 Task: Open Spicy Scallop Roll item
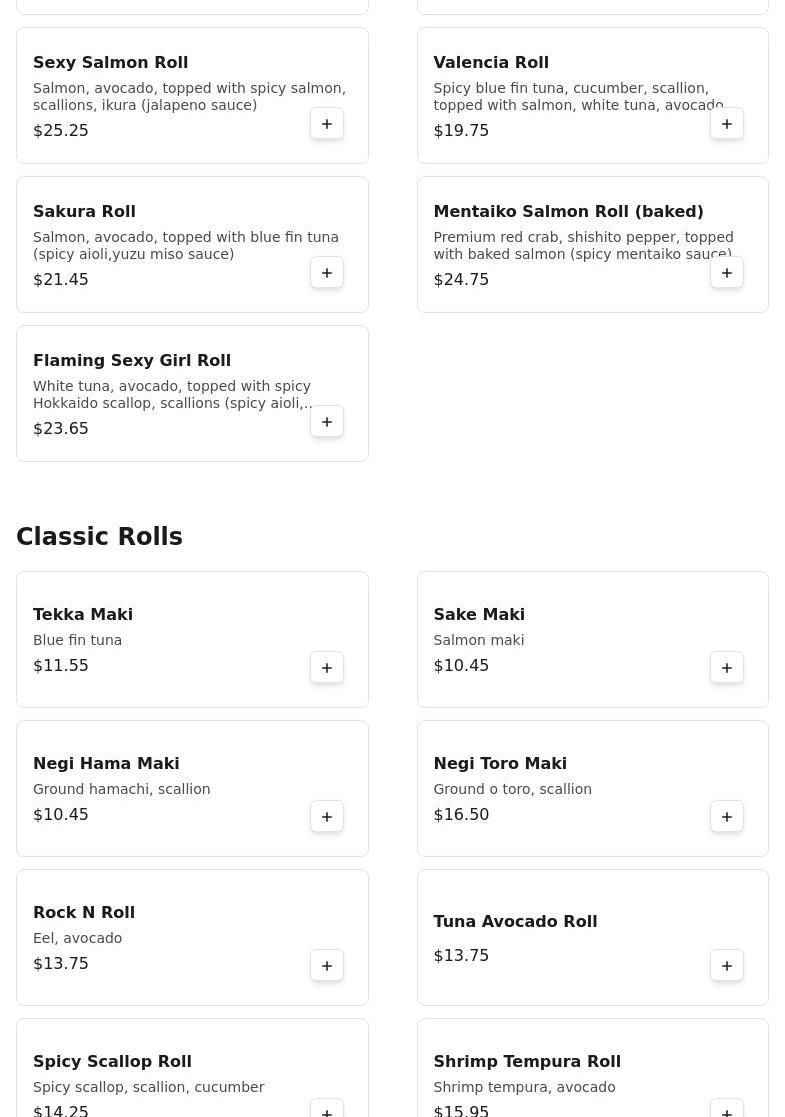[x=112, y=1062]
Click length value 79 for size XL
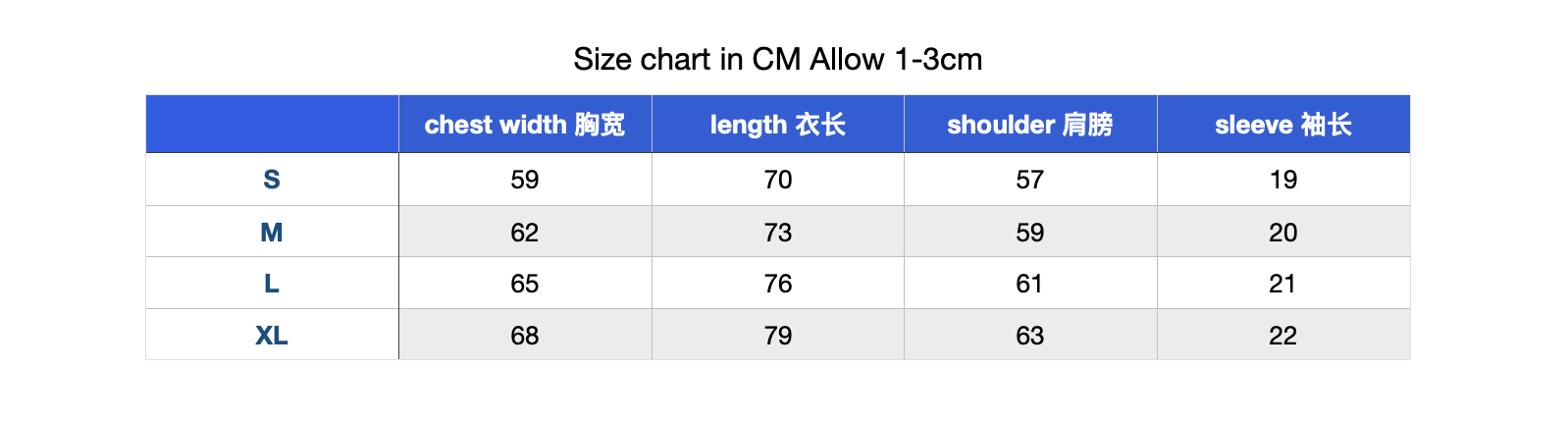The image size is (1568, 422). (778, 336)
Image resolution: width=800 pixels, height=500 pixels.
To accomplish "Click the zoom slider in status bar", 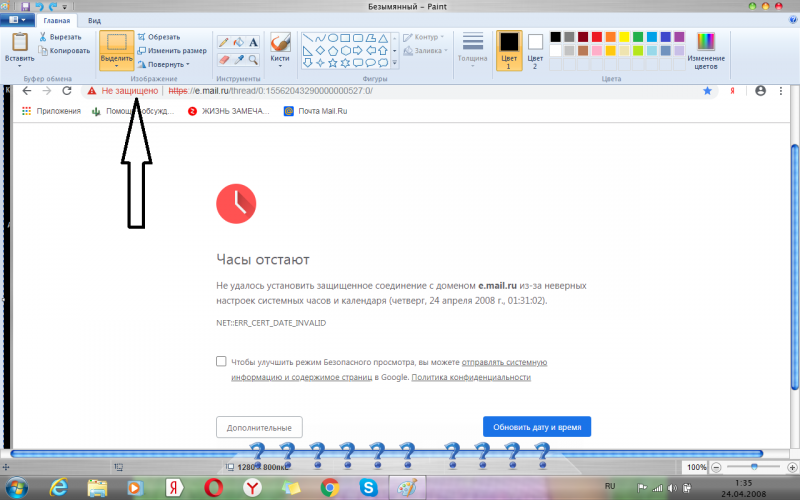I will point(754,467).
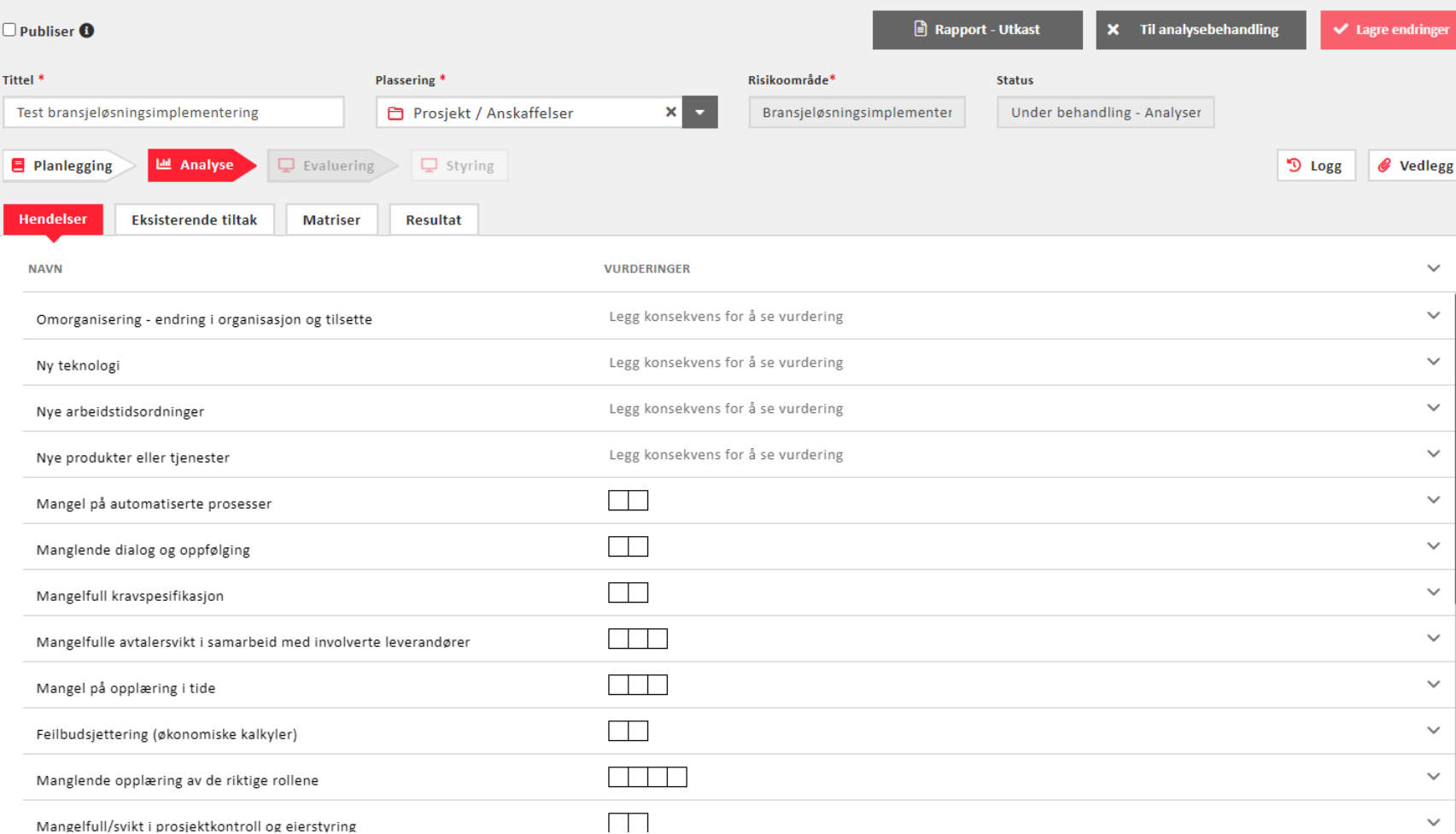Click into the Tittel text field

pos(173,113)
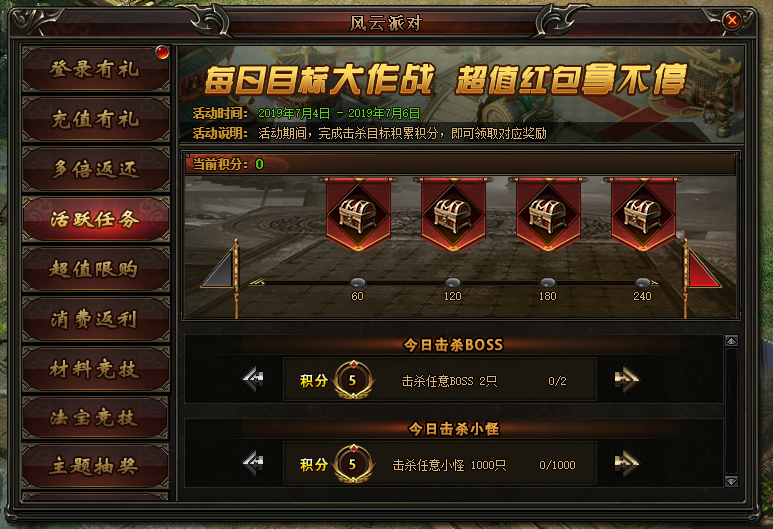773x529 pixels.
Task: Open the treasure chest at 120 points
Action: coord(453,215)
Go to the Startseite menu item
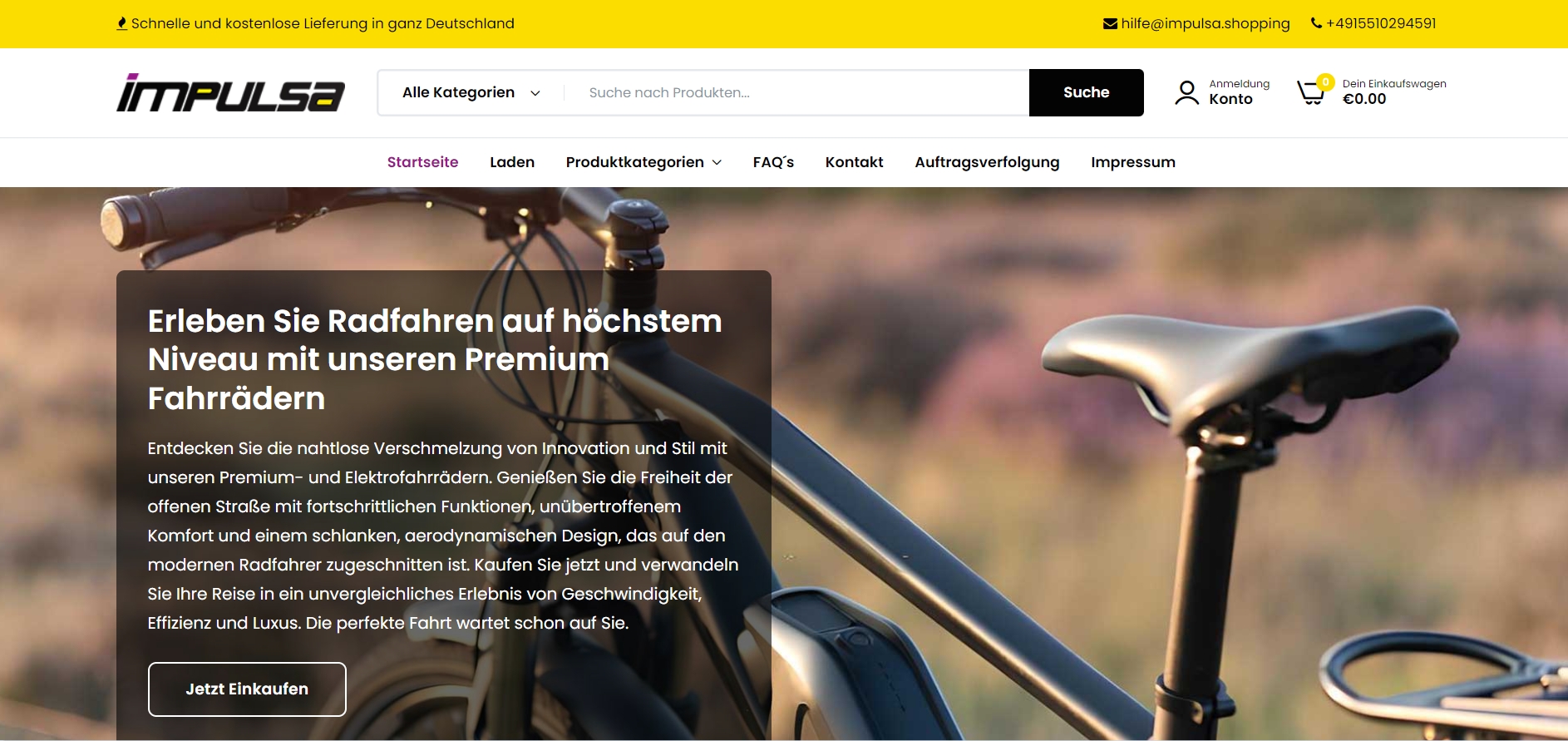This screenshot has width=1568, height=741. (422, 162)
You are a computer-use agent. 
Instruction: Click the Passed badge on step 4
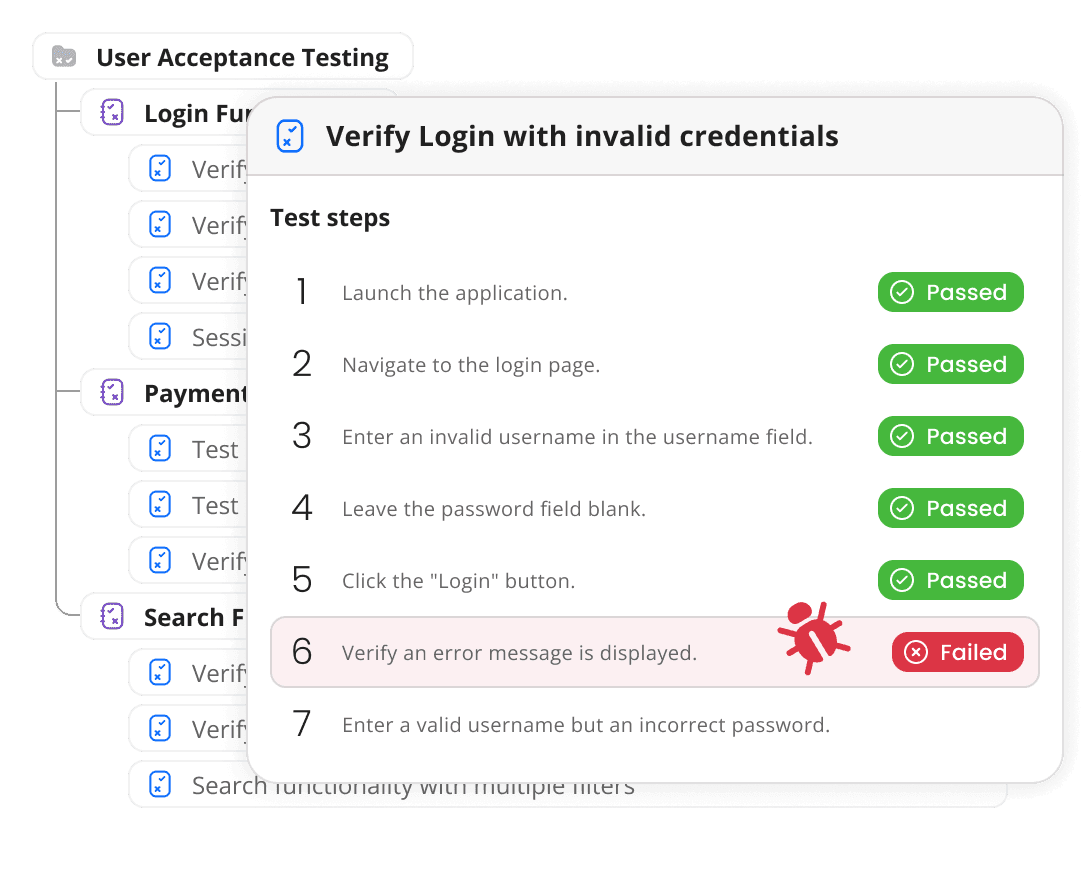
===============
▶ _PROBLEM STATEMENT_
Pick out every line in the records above that contains the word "item", and copy each one.

▶ _SOLUTION_
 Task: Open Spicy Scallop Roll item
Go to the Startseite menu item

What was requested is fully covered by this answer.